BEREITGESTELLTER AUSZUG
☆ ☆ ☆ ☆ ☆ ☆ ☆

„Wir müssen die Drohung ernst nehmen“
„Das ist kein Bluff“, sagte Russlands Präsident Putin und drohte abermals, Atomwaffen einzusetzen. Ist das Drohkulisse – oder reale Bedrohung?
Was will Wladimir Putin mit seinen erneuten Nukleardrohungen bewirken?
SN:
Liviu Horovitz: Die Logik dieser
Atomdrohungen ist seit Beginn des Kriegs die gleiche: Auf der einen Seite scheint Russland zu wollen, dass die NATO sich aus dem Konflikt raushält.
Auf der anderen Seite will Putin Unsicherheit bei westlichen Entscheidungsträgern erzeugen. Auch
wenn solche Drohungen nicht sehr glaubwürdig sind, muss man sie ernst nehmen. Dementsprechend
müssen Regierungen Risiken genau abwägen und Entscheidungsprozesse ziehen sich in die Länge. So
kann Moskau die westlichen Waffenlieferungen
zumindest verzögern.

☆ ☆ ☆ ☆ ☆ ☆ ☆

Datensatzeinträge:
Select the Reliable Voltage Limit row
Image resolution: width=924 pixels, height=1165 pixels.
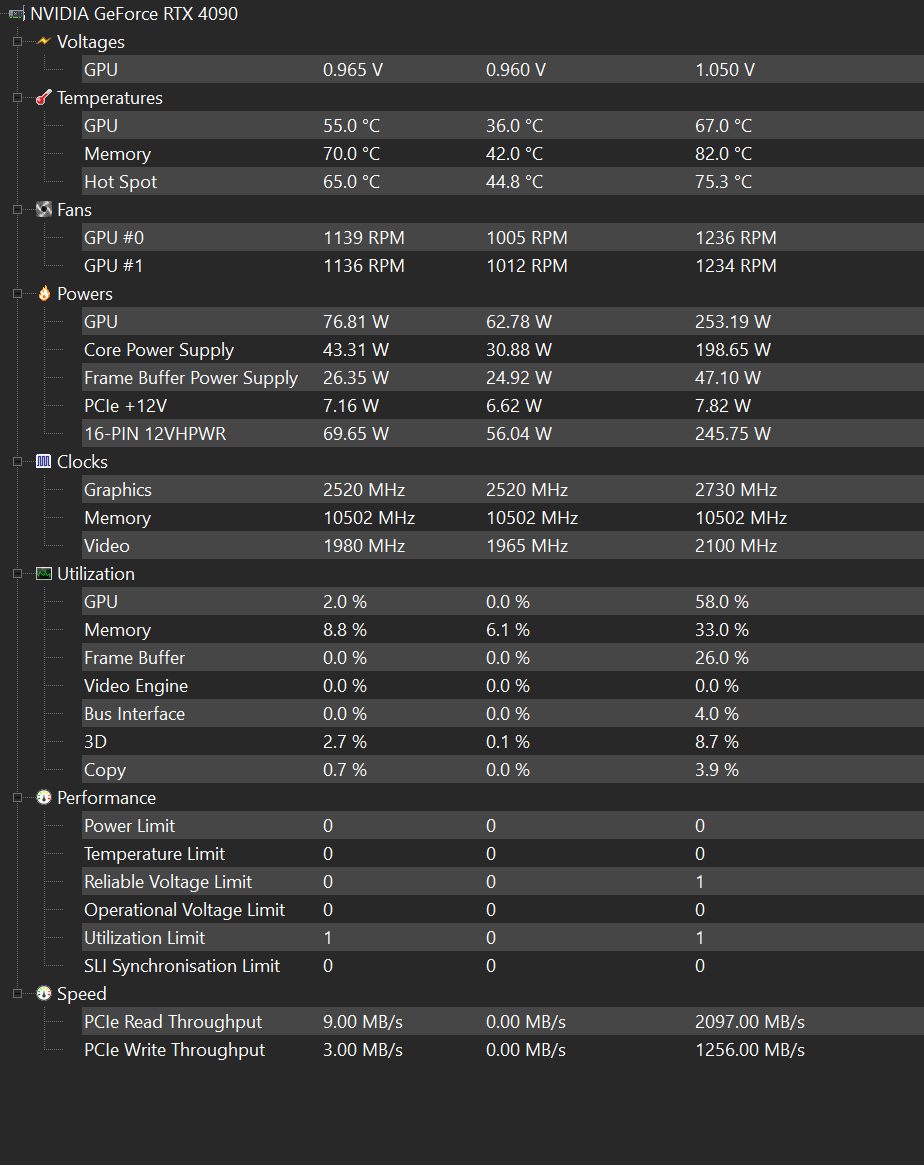pos(503,882)
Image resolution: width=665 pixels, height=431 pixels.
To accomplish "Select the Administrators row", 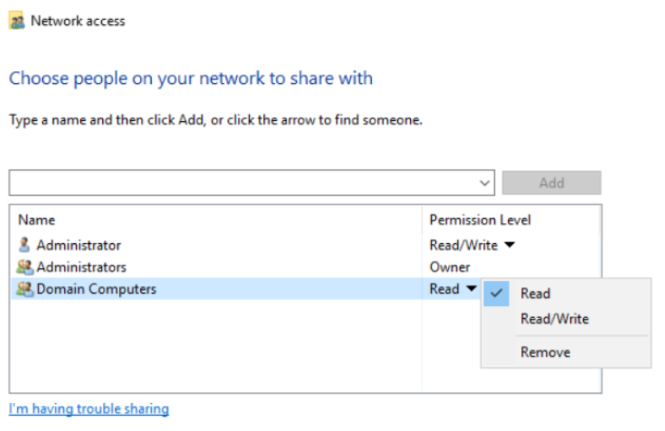I will click(305, 267).
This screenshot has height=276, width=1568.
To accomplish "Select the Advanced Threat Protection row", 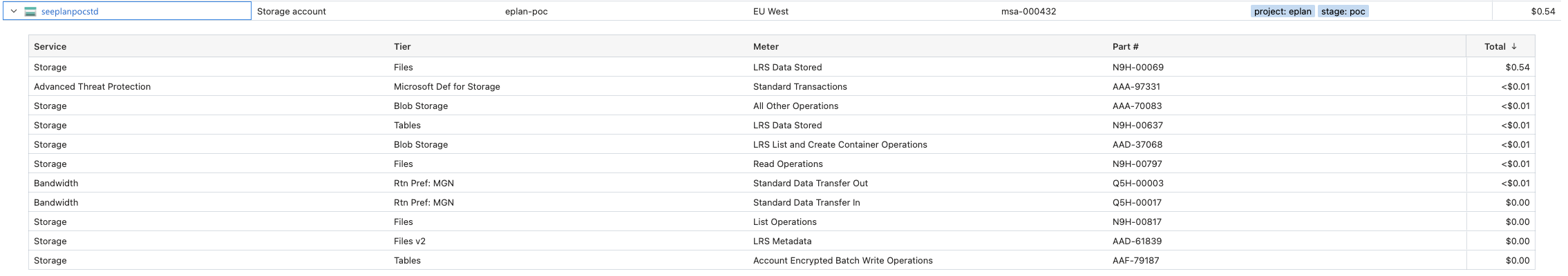I will pos(92,86).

☆ ☆ ☆ ☆ ☆ ☆ ☆

AUFGABEN ZUR ÜBUNG
1: Was kann Moskau laut dem Interview über Putins Atomdrohungen mit diesen Drohungen zumindest erreichen?
2: Schreiben Sie das Interview über Putins Atomdrohungen weiter.
Die Liste wird hier nicht gebraucht.

LÖSUNGEN ZUR ÜBUNG
1: Moskau kann die westlichen Waffenlieferungen zumindest verzögern.

2:
Mit den Pseudoreferenden scheint sich die Situation zu verändern. Wenn Moskau sich die besetzten Gebiete einverleibt, dann wäre jeder Versuch der Ukraine, diese wieder zurückzuerobern, aus Putins Sicht ein Angriff auf russisches Gebiet. Macht das den Einsatz von Atomwaffen wahrscheinlicher?
SN:
Ich glaube nicht, dass der Einsatz
von Atomwaffen dadurch wahrscheinlicher wird. Man kann das Territorium nennen, wie man will,
letztendlich handelt es sich dabei um besetztes Gebiet, das Russland
kaum kontrolliert. Putin kann fünf
Mal sagen: „Das ist kein Bluff“, seine Glaubwürdigkeit erhöht sich dadurch nicht.
Allerdings kann Moskau damit wieder Unsicherheit erzeugen – und darauf hoffen, dass sich die andere Seite einschüchtern lässt.
Wie sollte der Westen mit den Nukleardrohungen aus Moskau umgehen?
SN:
Bisher können wir beobachten, dass die westlichen Staaten sich sehr
langsam an die möglichen Reaktionen herantasten. Sie stellen sich Fragen, wie: Welche Waffen können
wir liefern, welche Sanktionen verhängen – ohne dass Russland weiter eskaliert?
Und obschon die westlichen Waffenlieferungen in die Ukraine in den vergangenen sieben Monaten zugenommen haben, hat Russland sehr vorsichtig reagiert. Das ist ein Anhaltspunkt dafür, welche roten Linien in Moskau tatsächlich existieren – und welche roten Linien de facto erfunden sind.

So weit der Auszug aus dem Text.